Morandi has here - for the most part - employed his typically muted palette of whites and nuanced ochres, allowing him to explore the impact of the brighter yellow on these tonal relationships. The painting retains the artist's characteristically understated quality, but the inclusion of the soft cloth, and the challenges that this brought, make it one of his more ambitious works. The four forms huddle together, each element enjoying its own unique relationship with the others. They seem to protect one another: Morandi has carefully orchestrated a temporary family of form, to be rearranged for countless future compositions, but immortalised in the present work. To dismiss these forms as inanimate would be to disregard Morandi's gift for putting 'the man into things, filling them with a tension and a lifeblood that makes them vibrate to the touch of that cool fire that lights them up from inside.

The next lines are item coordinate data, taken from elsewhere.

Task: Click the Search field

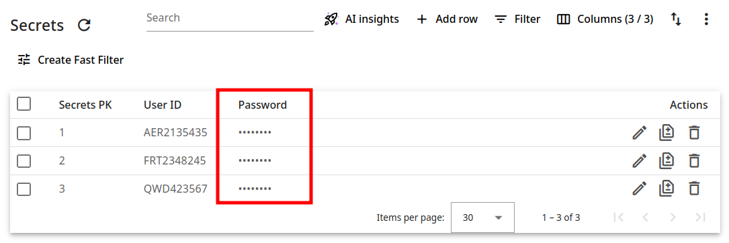Action: tap(230, 19)
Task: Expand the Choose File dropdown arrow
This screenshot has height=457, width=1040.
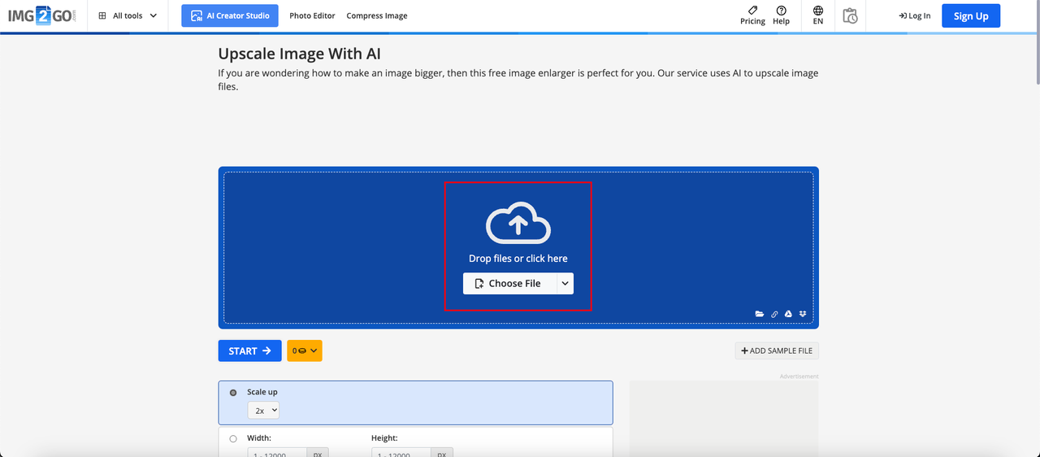Action: (x=566, y=283)
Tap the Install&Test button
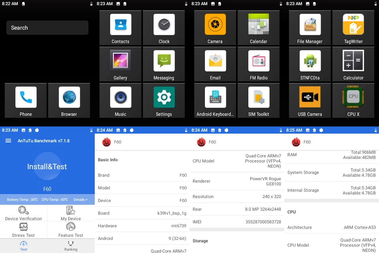 (x=47, y=167)
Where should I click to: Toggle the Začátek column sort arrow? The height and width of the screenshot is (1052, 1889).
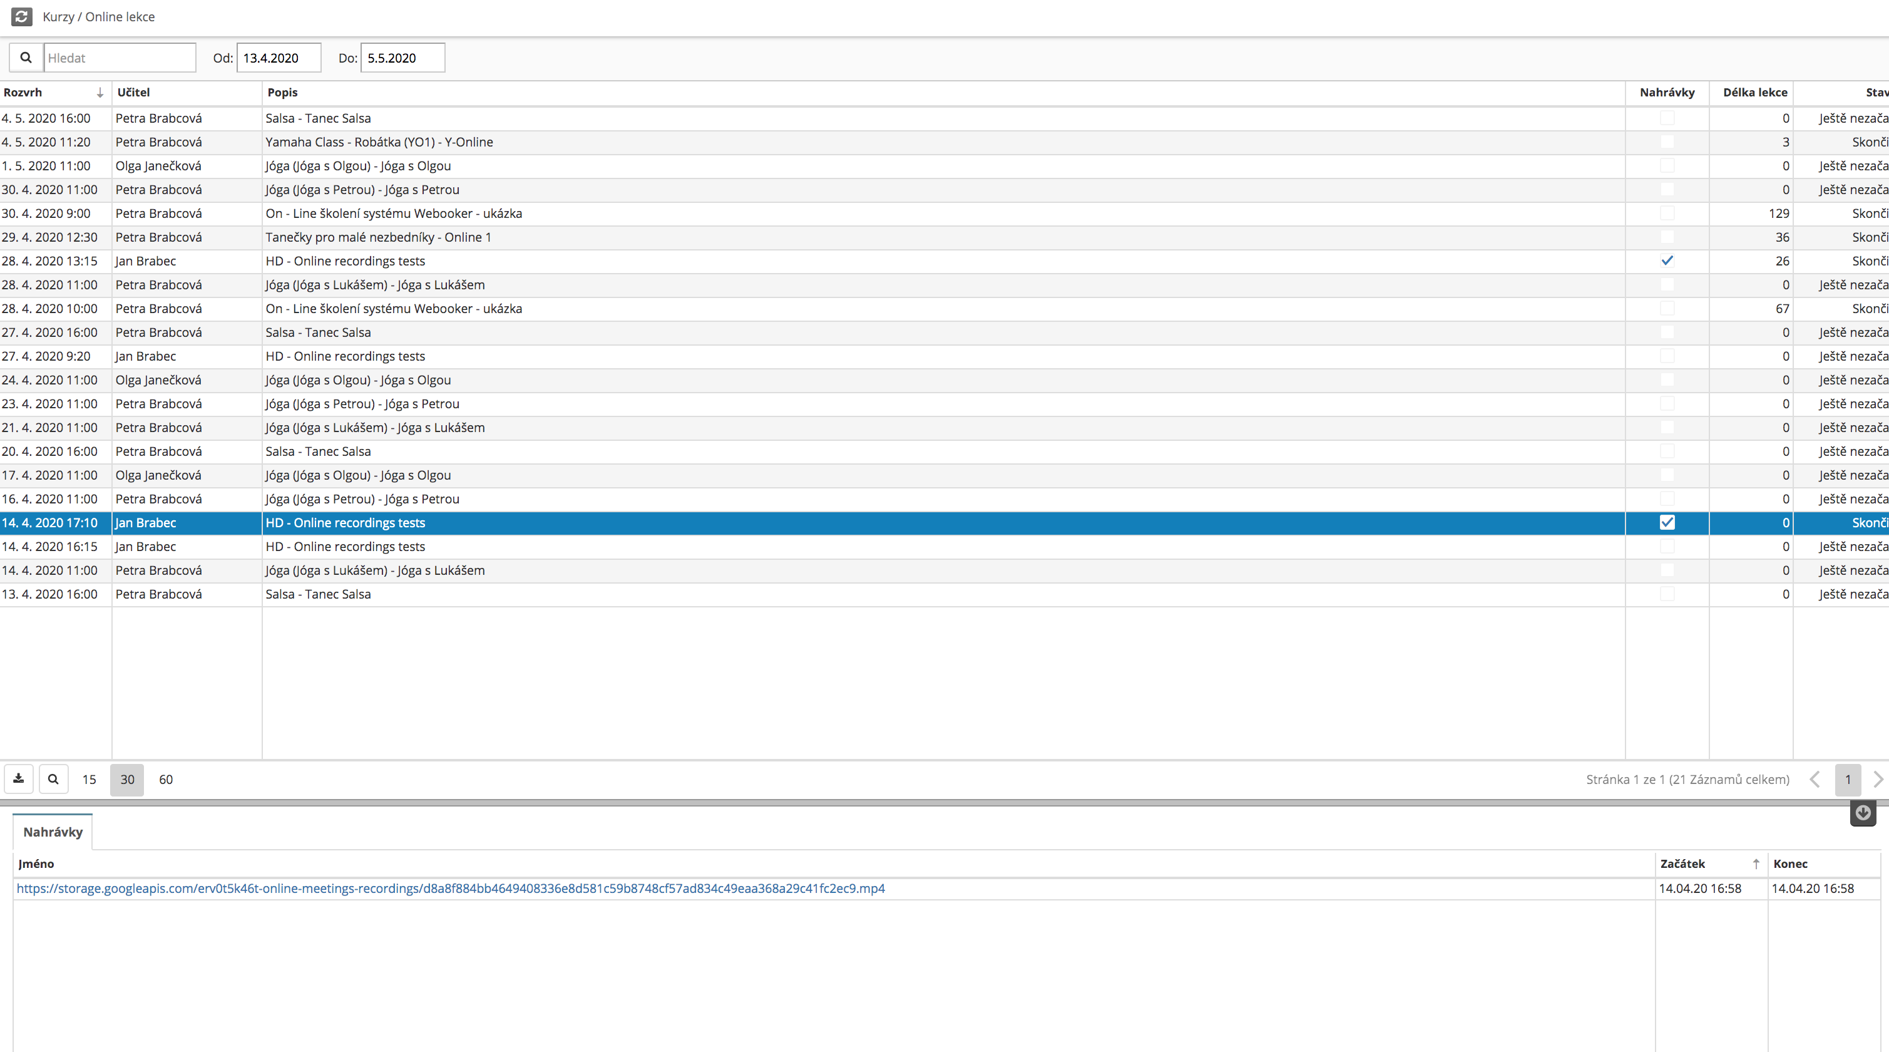click(1756, 863)
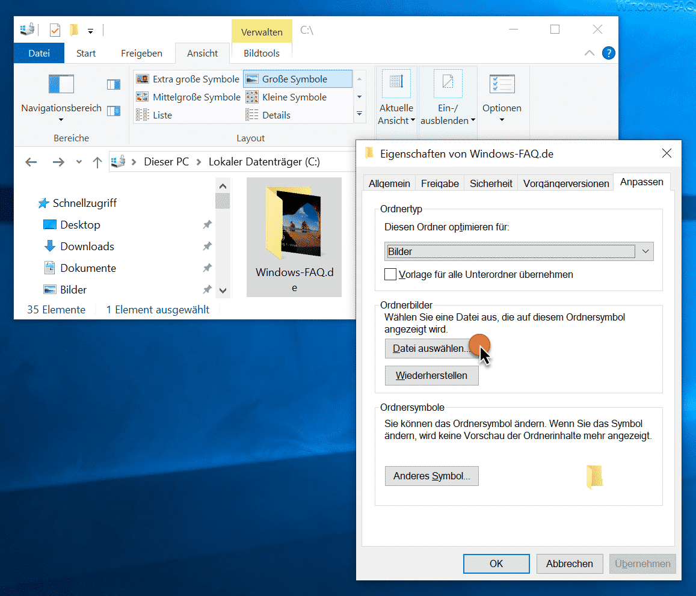Go up one folder level with the up arrow
The height and width of the screenshot is (596, 696).
(x=97, y=162)
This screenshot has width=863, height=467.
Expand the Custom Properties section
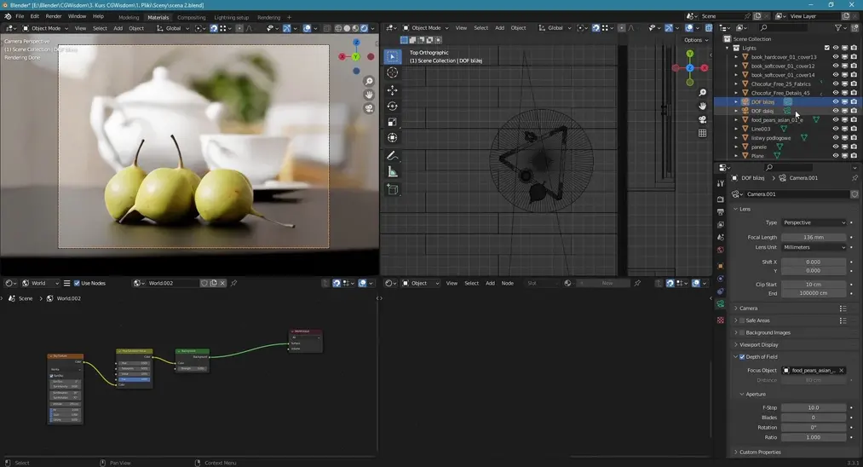tap(760, 452)
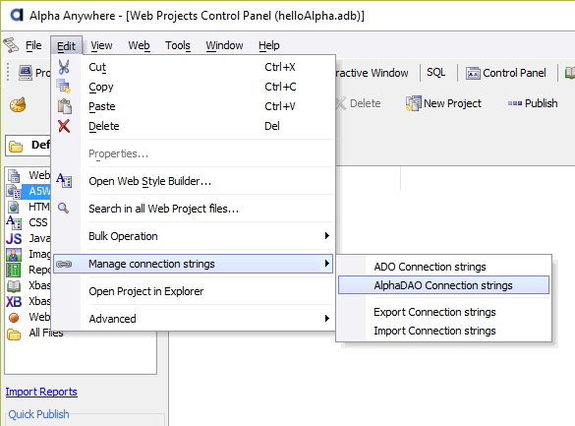Choose AlphaDAO Connection strings

tap(443, 285)
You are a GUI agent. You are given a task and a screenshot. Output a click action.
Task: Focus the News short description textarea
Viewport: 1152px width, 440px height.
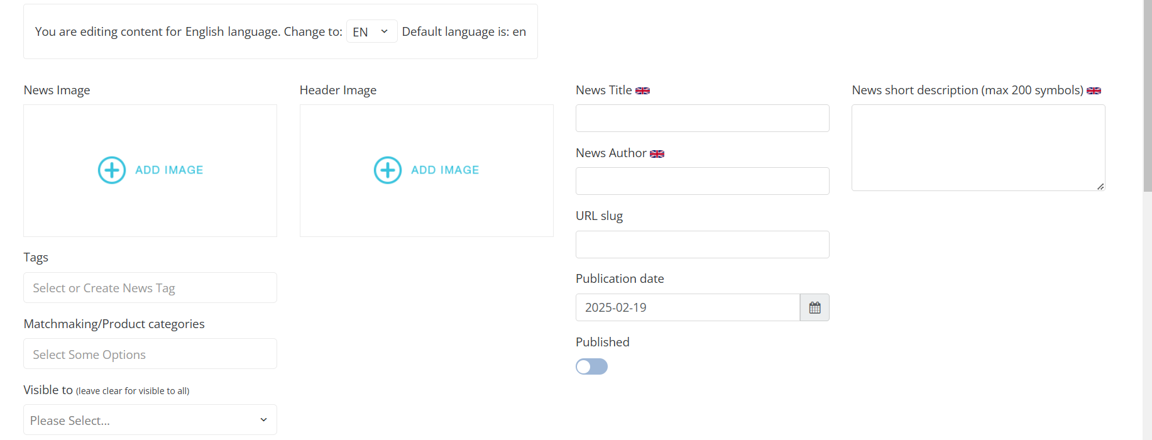978,148
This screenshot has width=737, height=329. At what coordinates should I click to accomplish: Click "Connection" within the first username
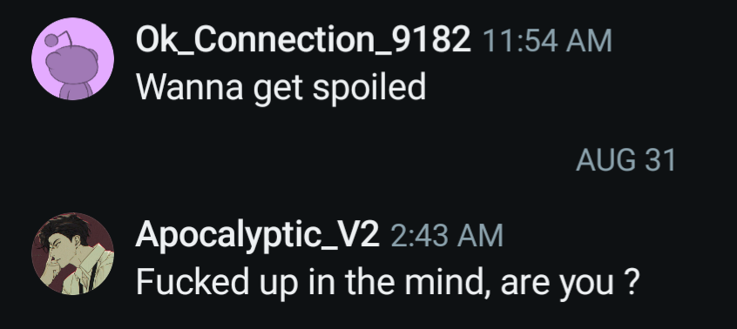point(283,39)
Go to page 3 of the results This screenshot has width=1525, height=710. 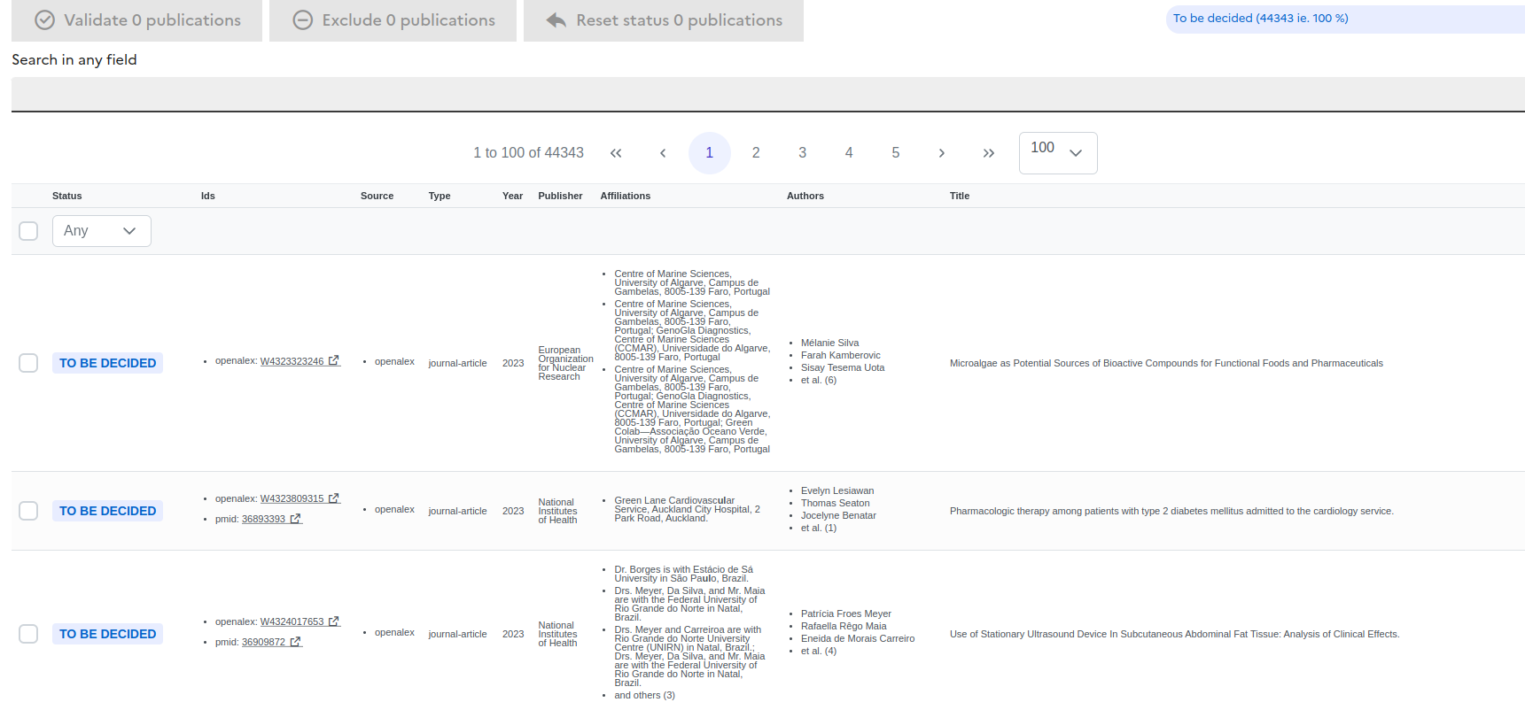click(802, 153)
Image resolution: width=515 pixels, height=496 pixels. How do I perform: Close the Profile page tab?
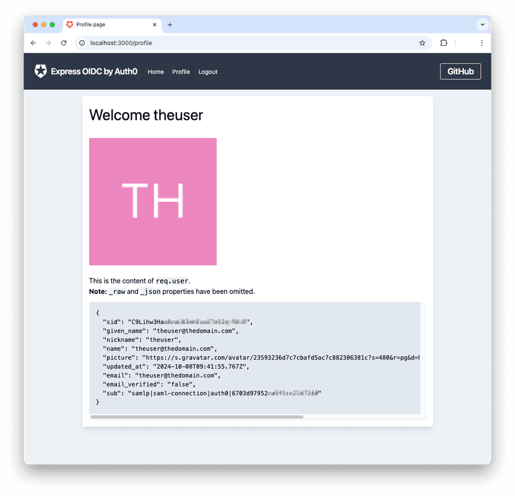(155, 25)
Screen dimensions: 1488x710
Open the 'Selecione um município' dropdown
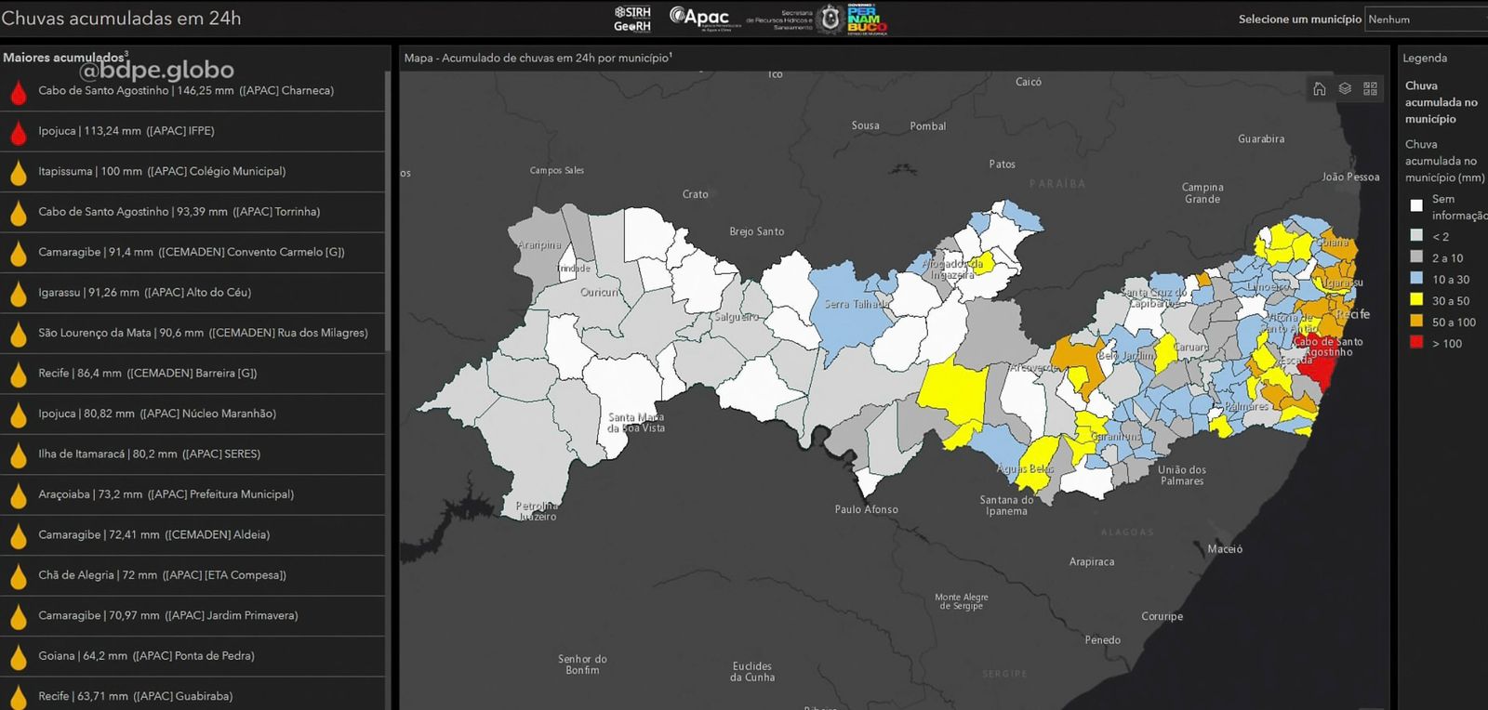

And the studio is transmuted into an experimental laboratory in which highly sensitive seismographs, Morandi's "antennae", register every slightest variation in arrangement and interior atmosphere' (ibid., p. 22).

Much has been made of the meditative character of Morandi's paintings, the antidote to the speed and vertigo-inducing works of his Italian Futurist contemporaries. Indeed, the present work is a masterpiece in stillness, an iconic example of Morandi's extraordinarily nuanced and important artistic project.